* [The input]

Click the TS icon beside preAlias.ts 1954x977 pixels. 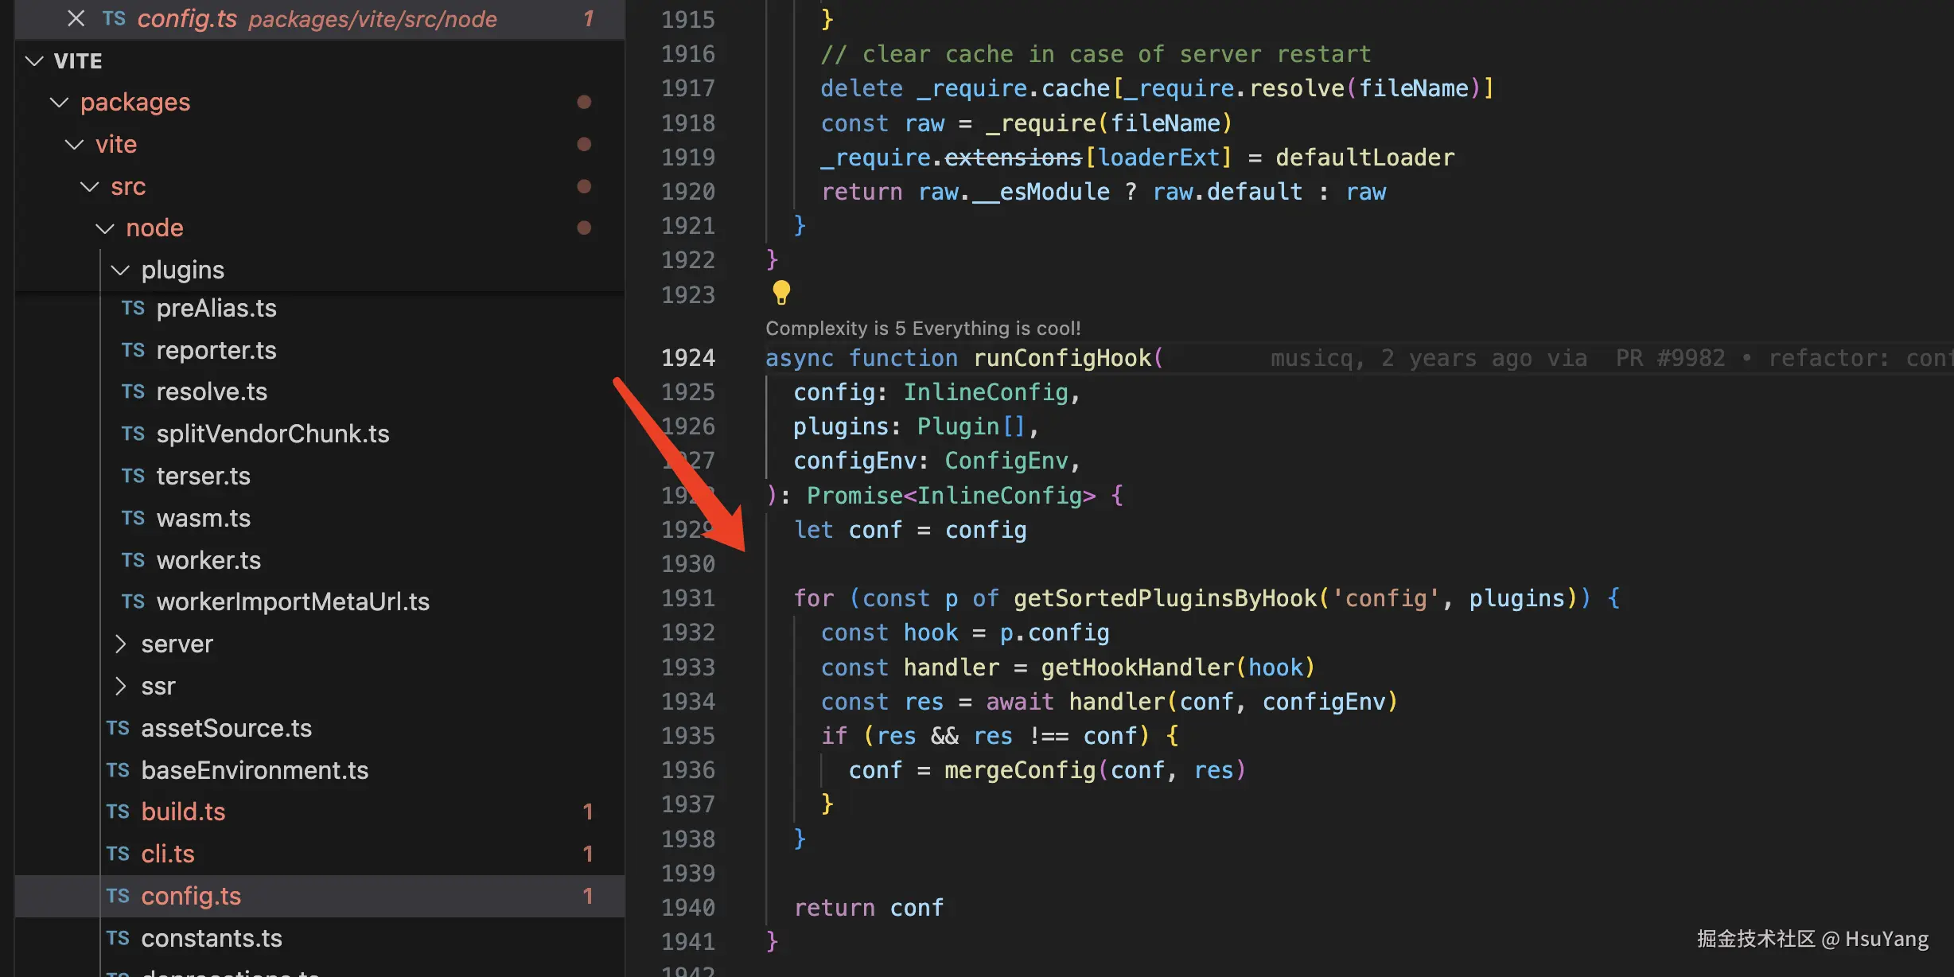tap(133, 309)
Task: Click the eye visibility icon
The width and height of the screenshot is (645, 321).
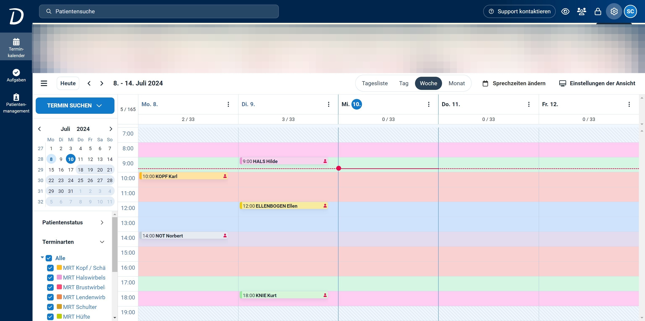Action: click(x=565, y=12)
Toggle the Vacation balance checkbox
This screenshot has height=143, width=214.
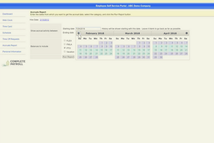click(65, 51)
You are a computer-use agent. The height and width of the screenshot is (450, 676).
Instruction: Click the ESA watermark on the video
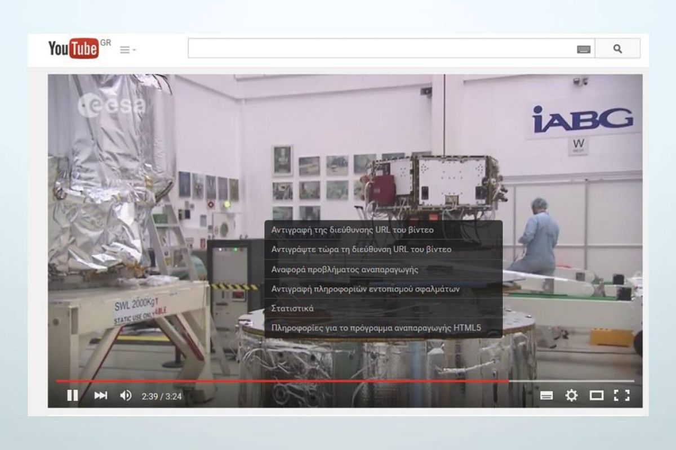111,106
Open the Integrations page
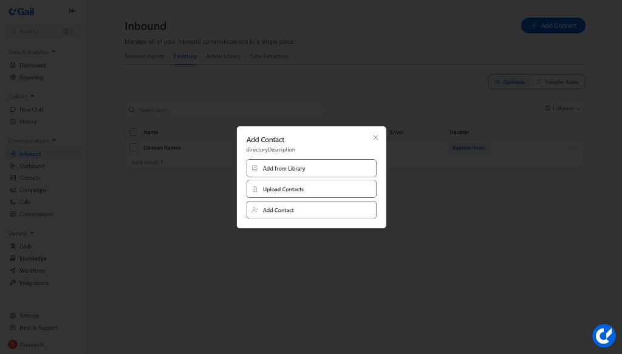The width and height of the screenshot is (622, 354). tap(34, 282)
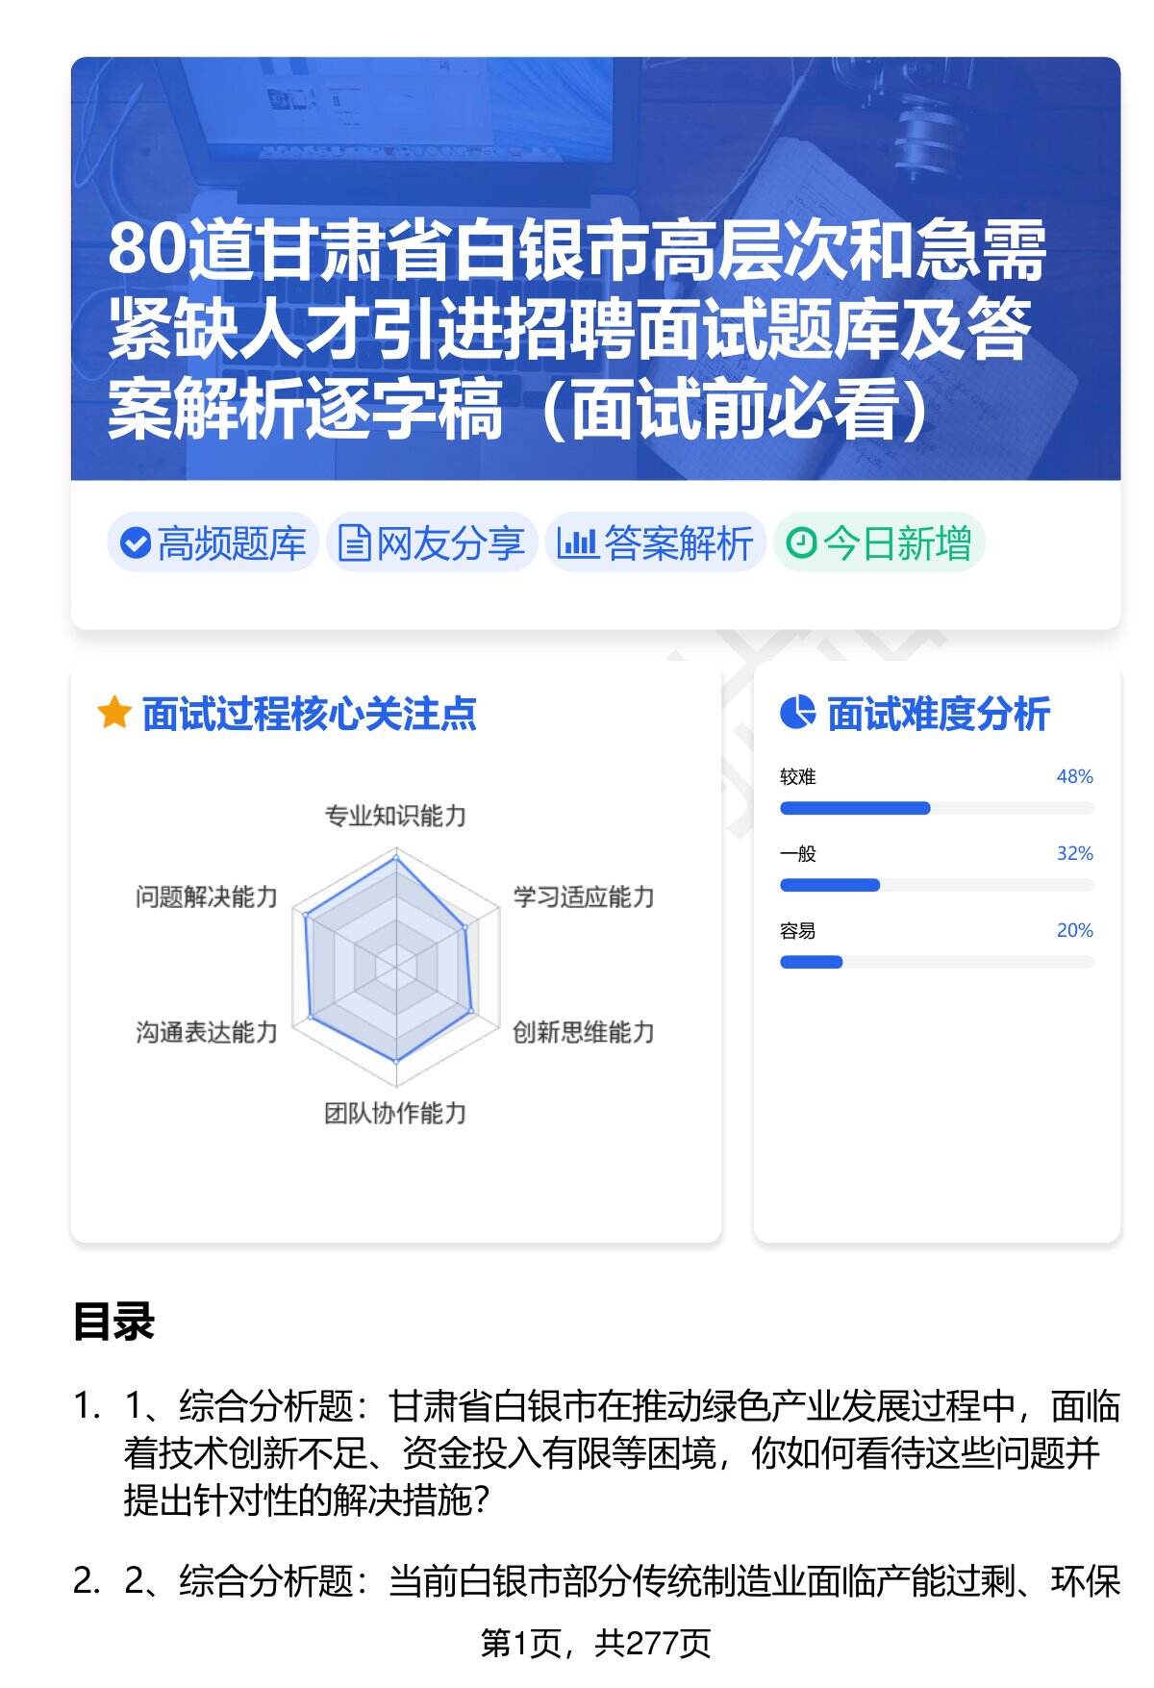
Task: Select the 高频题库 tag
Action: tap(213, 543)
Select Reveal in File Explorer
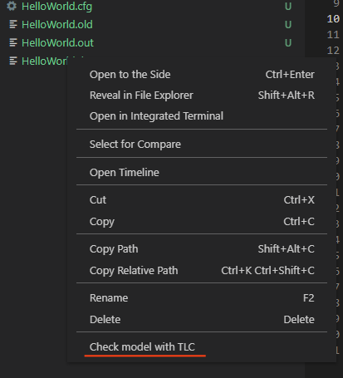 pyautogui.click(x=202, y=96)
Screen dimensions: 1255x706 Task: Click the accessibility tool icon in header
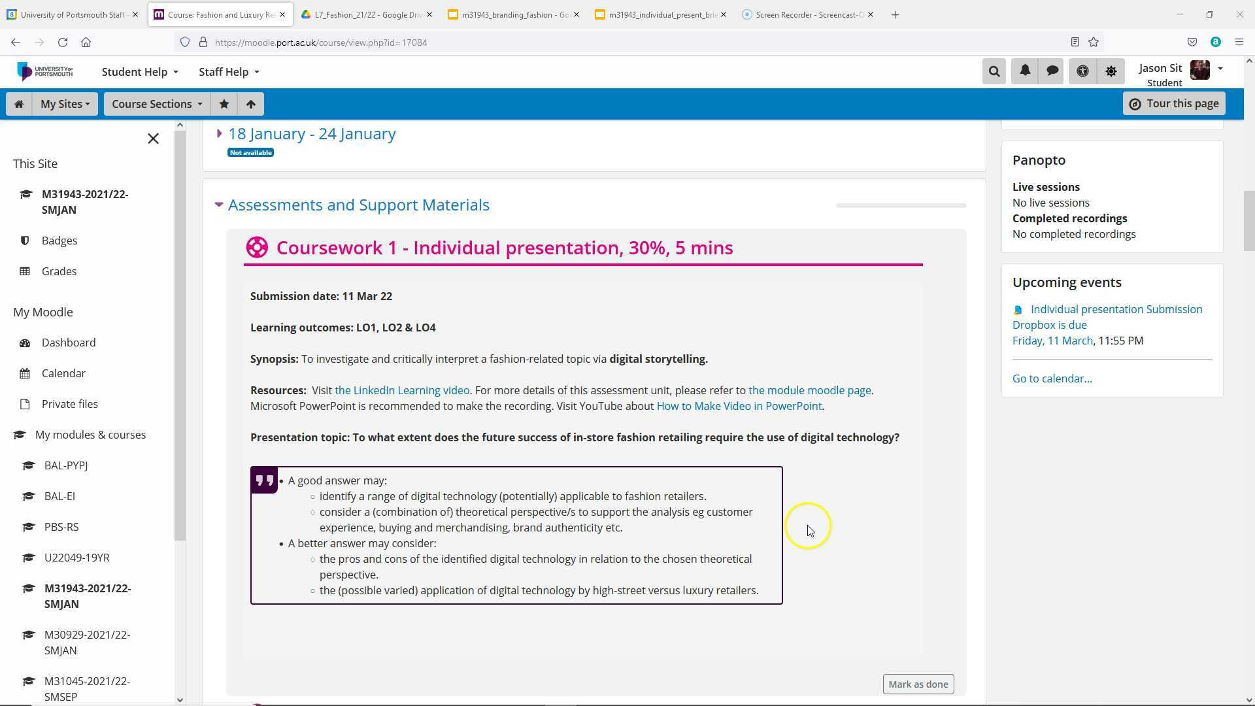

* [What is expected] Copy out everything from the line containing "Toggle the Vacation balance checkbox" down to the end of the material, both ends included, word for word, and leave the pictures out.

* [Reply to the exercise]
Toggle the Vacation balance checkbox
This screenshot has height=143, width=214.
click(65, 51)
You are a computer-use agent. The height and width of the screenshot is (450, 676).
Instruction: Click the ESA watermark on the video
111,106
Open the Integrations page
The width and height of the screenshot is (622, 354). tap(34, 282)
Task: Select the 高频题库 tag
Action: tap(213, 543)
Select Reveal in File Explorer
 pyautogui.click(x=202, y=96)
Screen dimensions: 1255x706 Task: Click the accessibility tool icon in header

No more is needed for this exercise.